## WORK ITEM A
Print the passage of the Kilauea report below between "This type of" and "enters the stratosphere.", inclusive.
## WORK ITEM B
In the Kilauea report below, how large were the dense ballistic blocks found in the parking lot near Halemaumau?

━━━ TEXT PROVIDED

By Terray Sylvester
VOLCANO, Hawaii (Reuters) – “Ballistic blocks” the size of microwave ovens shot from Hawaii’s Kilauea volcano on Wednesday in what may be the start of explosive eruptions that could spew huge ash plumes and hurl smaller rocks for miles (km), the U.S. Geological Survey said.
Such eruptions, last seen nearly a century ago, have been a looming threat since Kilauea, one of the world’s most active volcanoes, erupted nearly two weeks ago.
Explosions in Kilauea’s crater sparked an aviation red alert due to risks the ash plume could blow into aircraft routes and damage jet engines.
More explosions are expected and may be more powerful, the USGS warned. These steam-driven blasts could send a 20,000-foot (6,100-meter) ash plume out of the crater, hurling 10-12 ton boulders up to half a mile (800 meters) and scatter pebble-sized rocks over 12 miles (19 km), the USGS has said.
This type of eruption has the potential to carpet the Big Island in much thicker ash than current dustings and possibly spread the powder and volcanic smog across the Hawaiian islands and farther afield if it enters the stratosphere.
“This morning dense ballistic blocks up to 60 cm (2 feet) across were found in the parking lot a few hundred yards (meters) from Halemaumau (Kilauea’s crater),” the USGS said in a statement. “These reflect the most energetic explosions yet observed and could reflect the onset of steam-driven explosive activity.
A 4.2 magnitude earthquake at the volcano at 8.36 a.m. (2:36 p.m. EDT) prompted authorities to issue an alert reassuring rattled Big Island residents that there was no risk of a tsunami from the volcanic activity.
(GRAPHIC: Scorched earth – https://tmsnrt.rs/2IldVyS)
‘DISARRAY AND FRANTIC’
In the community of Volcano, just north of Kilauea’s crater, business was way down and people were on edge.
In just a few hours residents had been shaken by an earthquake, dusted with ash and for the first time since the start of the eruption smelled the rotten-egg stench of toxic sulfur-dioxide gas.

━━━━━━
━━━ ENTRIES SHOWN

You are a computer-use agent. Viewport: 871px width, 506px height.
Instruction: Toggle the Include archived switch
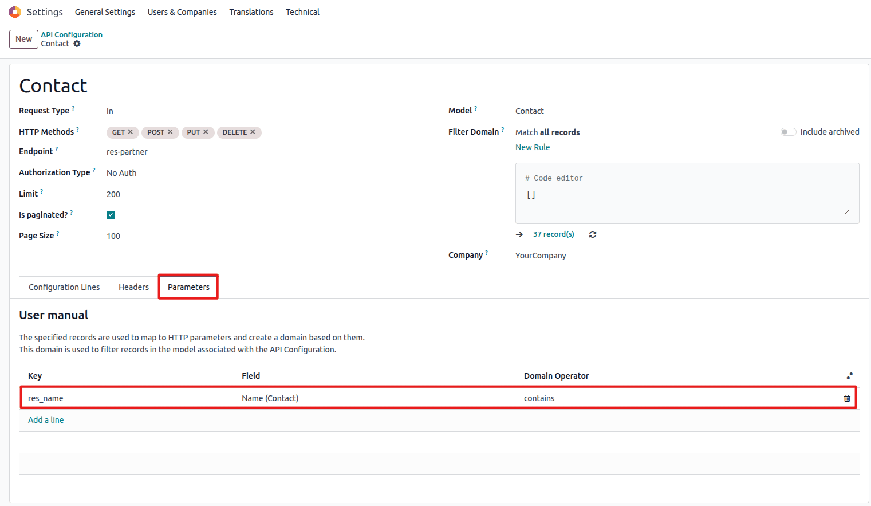788,132
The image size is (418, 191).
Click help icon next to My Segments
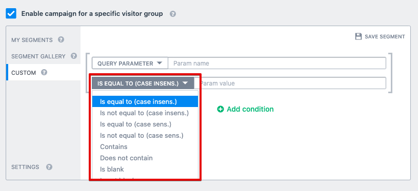(61, 39)
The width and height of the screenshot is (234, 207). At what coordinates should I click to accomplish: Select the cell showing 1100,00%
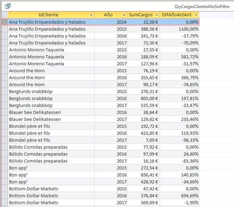(x=179, y=29)
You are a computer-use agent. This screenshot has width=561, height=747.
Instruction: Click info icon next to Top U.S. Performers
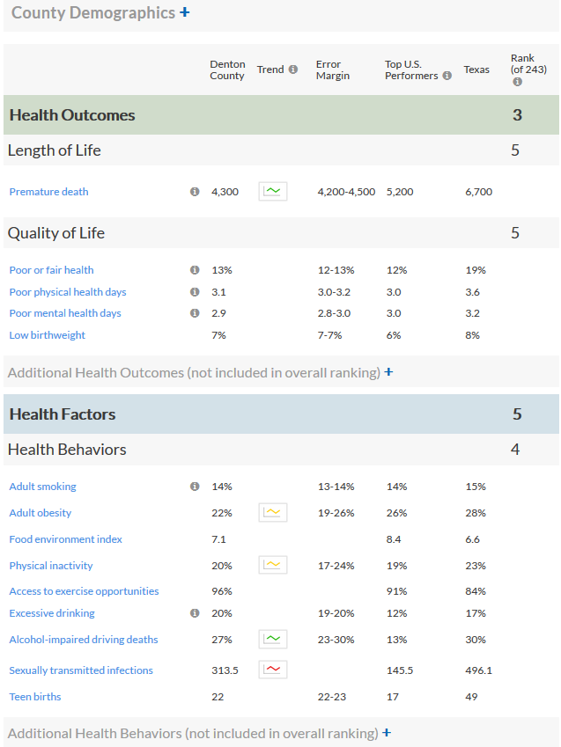(x=447, y=76)
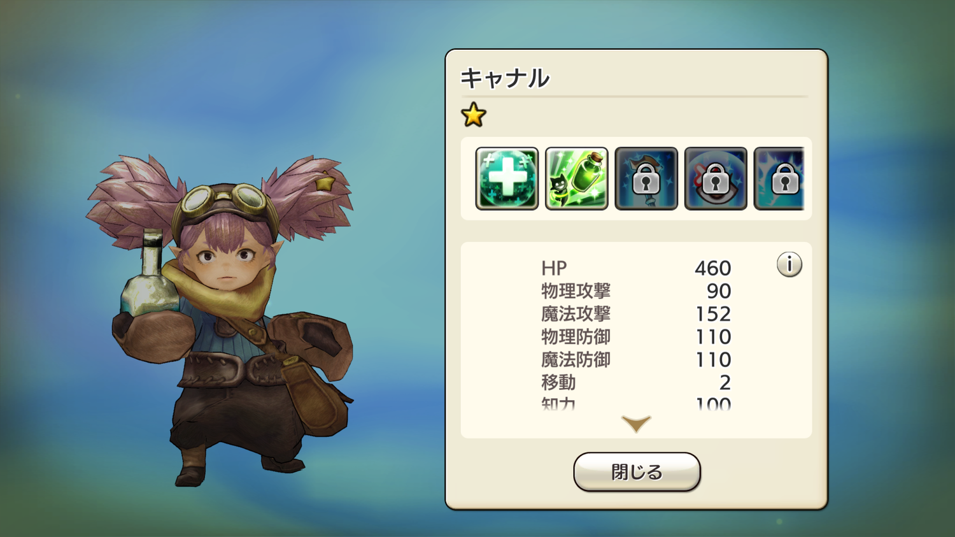Viewport: 955px width, 537px height.
Task: Tap the second locked skill with shield
Action: 716,178
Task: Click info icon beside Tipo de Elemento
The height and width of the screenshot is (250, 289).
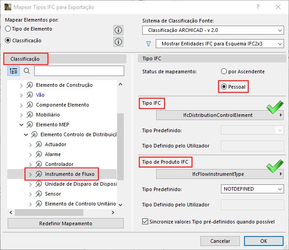Action: [x=118, y=30]
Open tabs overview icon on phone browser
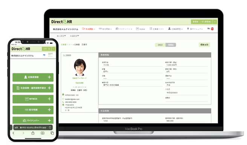 [x=52, y=133]
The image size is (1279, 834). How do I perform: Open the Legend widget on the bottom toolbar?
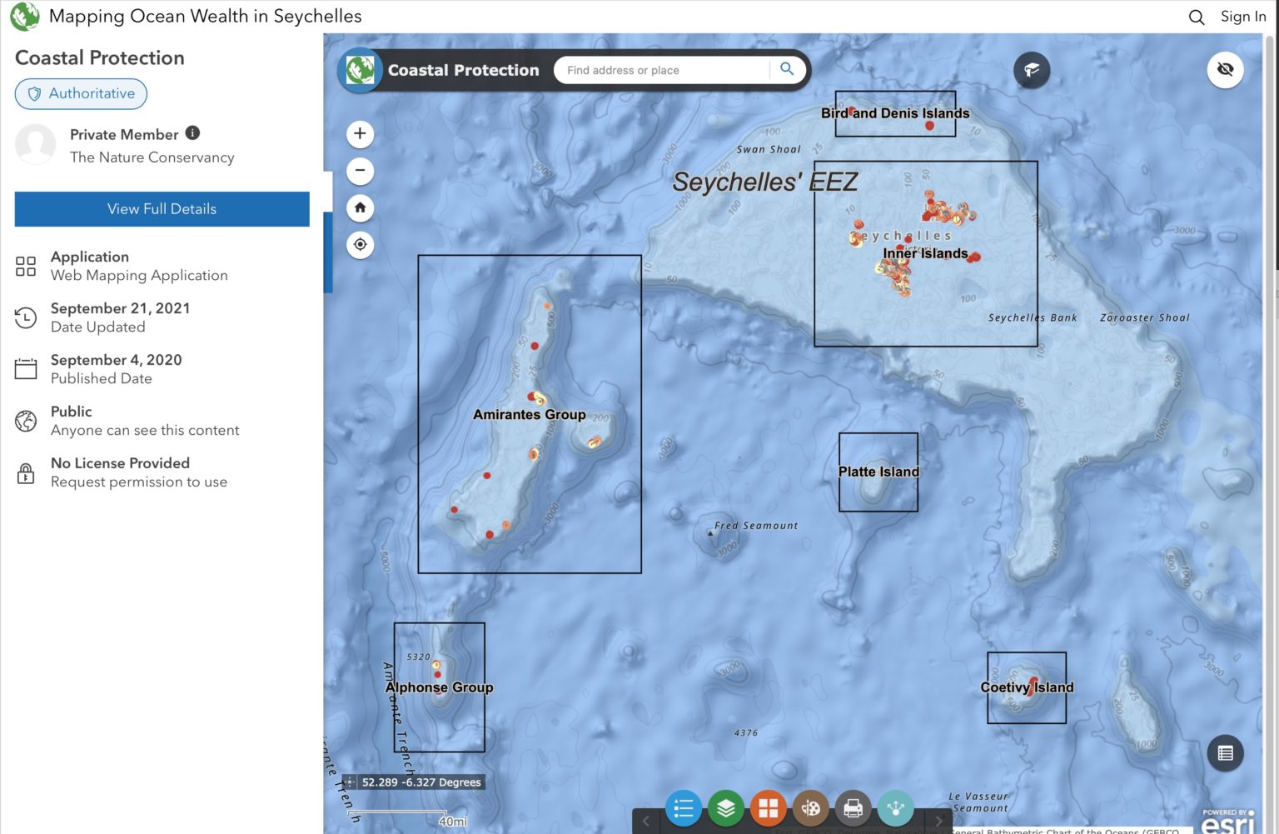(683, 807)
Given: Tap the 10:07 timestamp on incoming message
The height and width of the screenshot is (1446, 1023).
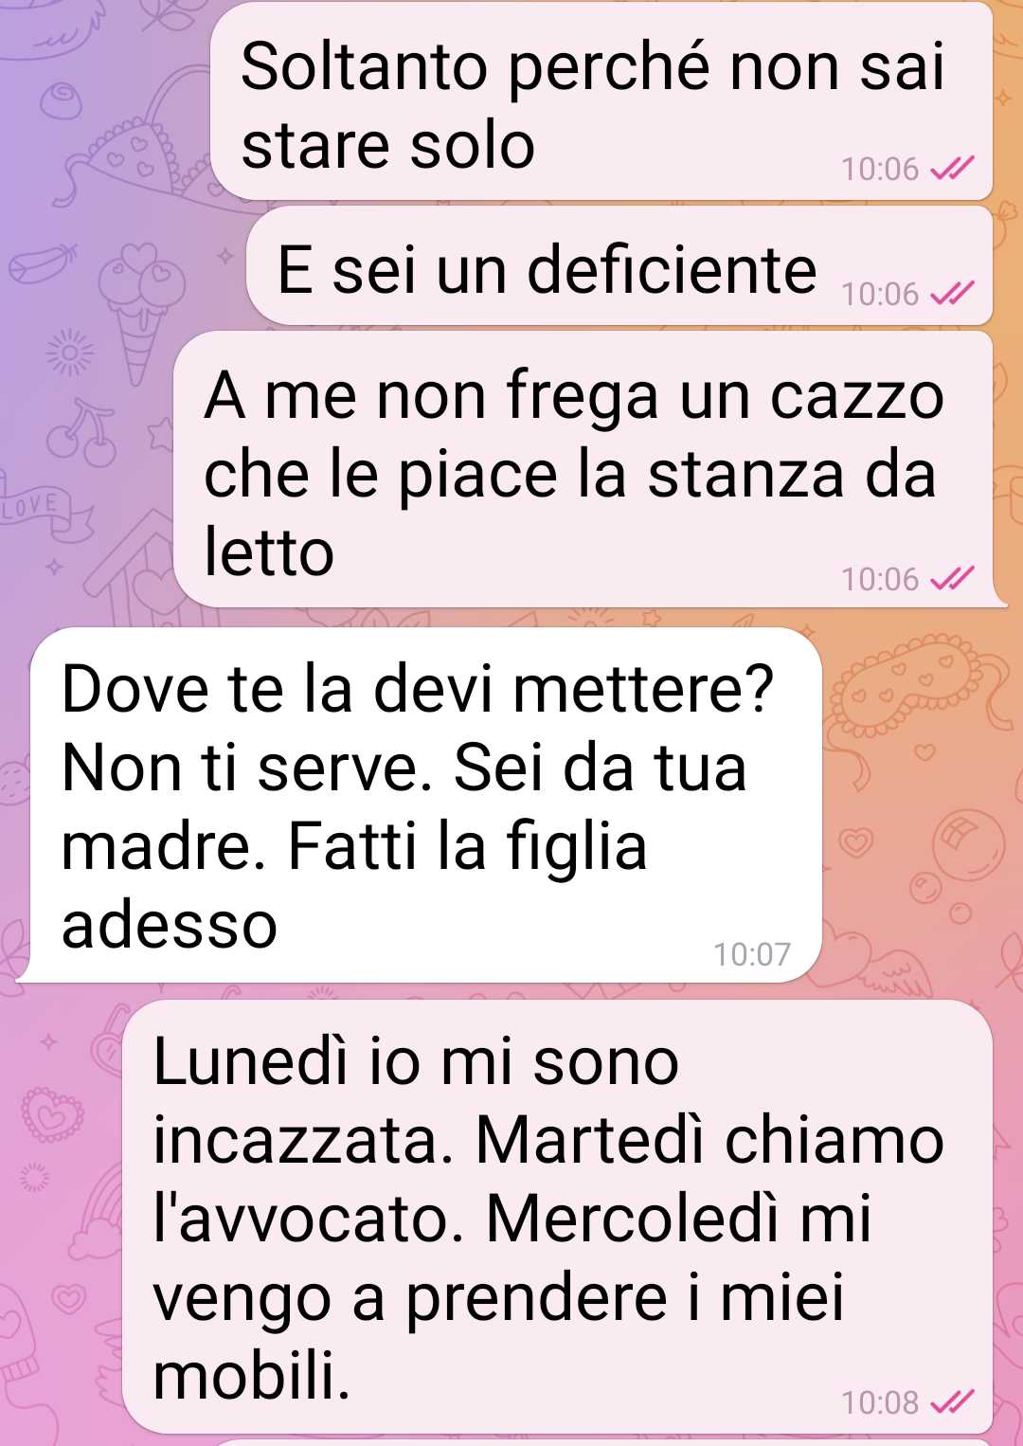Looking at the screenshot, I should (752, 953).
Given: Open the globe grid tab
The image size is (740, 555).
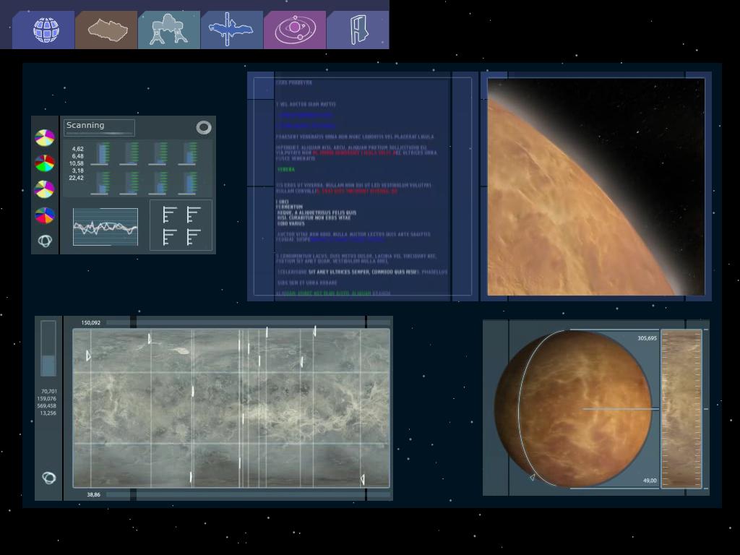Looking at the screenshot, I should click(46, 30).
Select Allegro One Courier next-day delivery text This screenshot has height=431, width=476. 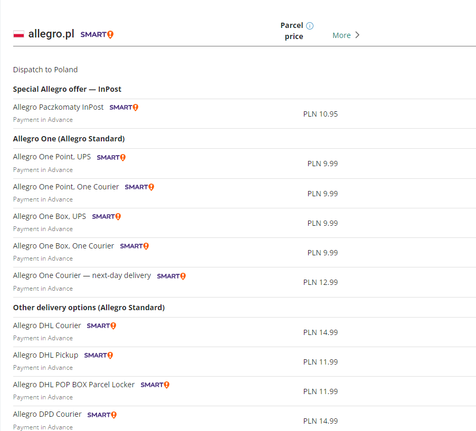click(82, 275)
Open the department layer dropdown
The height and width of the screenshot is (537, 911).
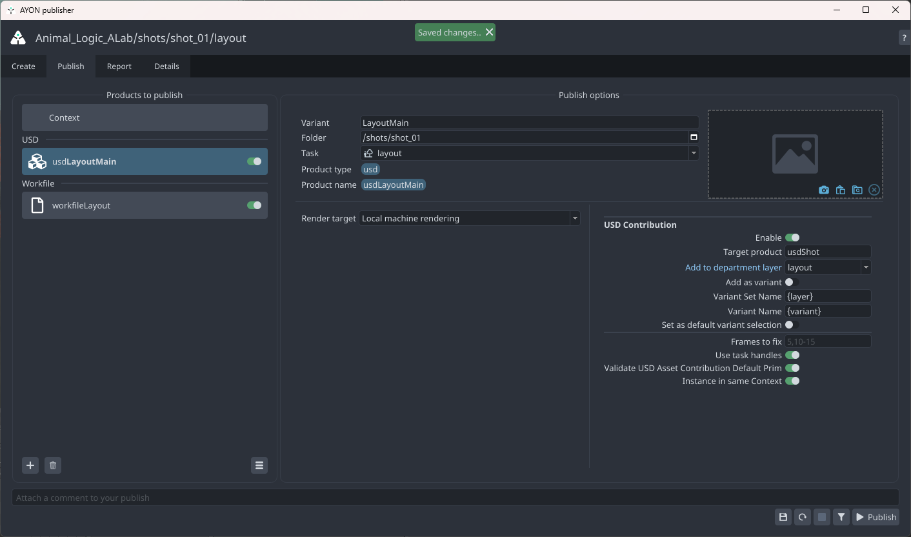[865, 267]
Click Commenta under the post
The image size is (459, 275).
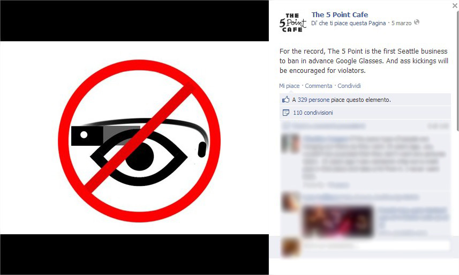click(x=319, y=86)
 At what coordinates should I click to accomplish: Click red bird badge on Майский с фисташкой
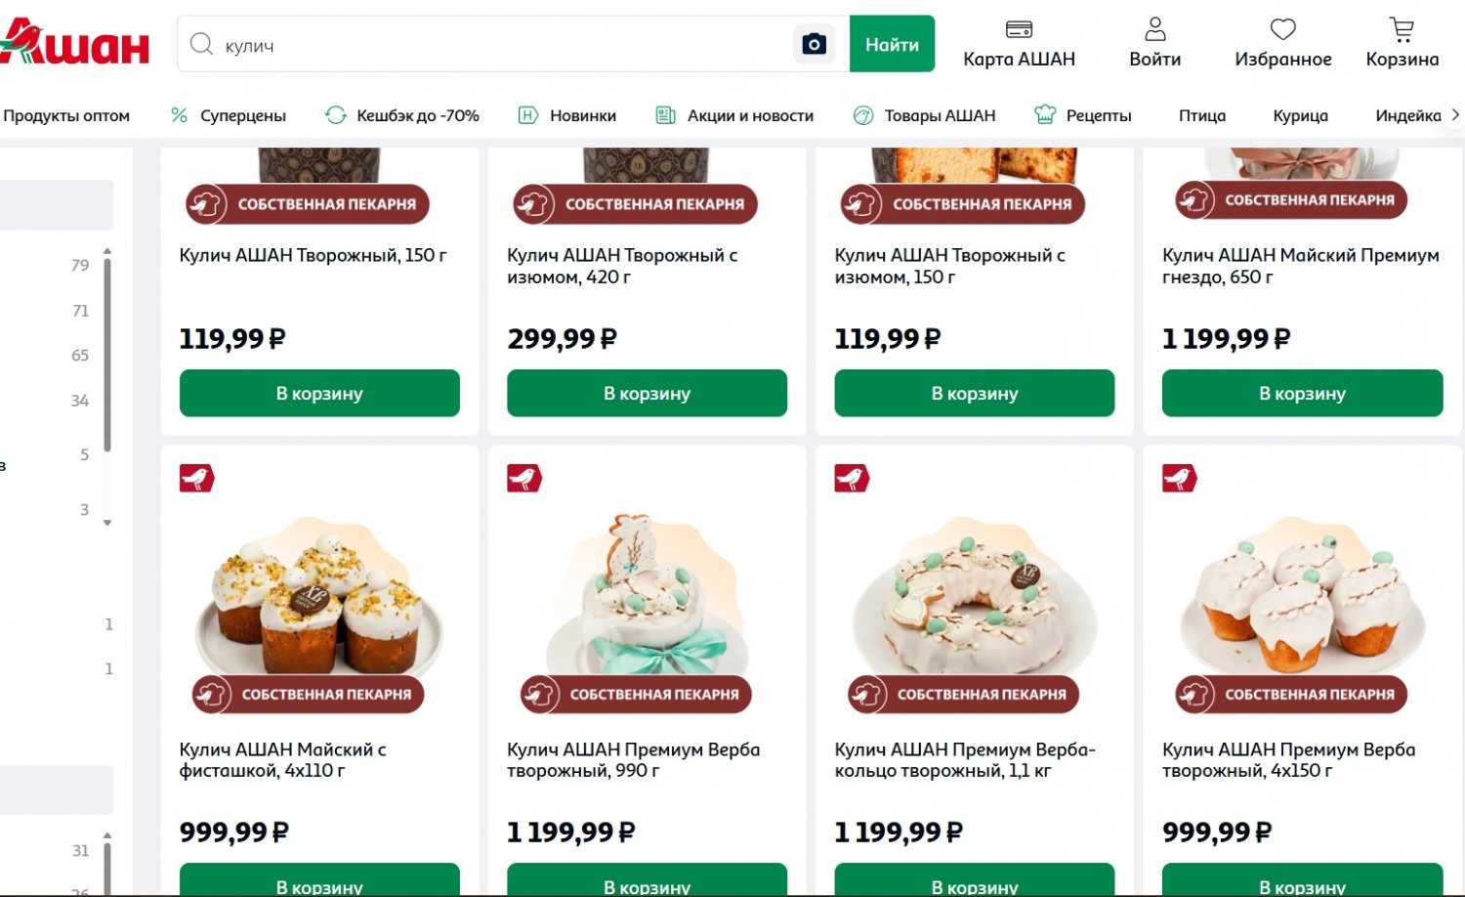coord(196,479)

━━━━━━

## WORKED SOLUTION A
This type of eruption has the potential to carpet the Big Island in much thicker ash than current dustings and possibly spread the powder and volcanic smog across the Hawaiian islands and farther afield if it enters the stratosphere.

## WORKED SOLUTION B
They were up to 60 cm (2 feet) across.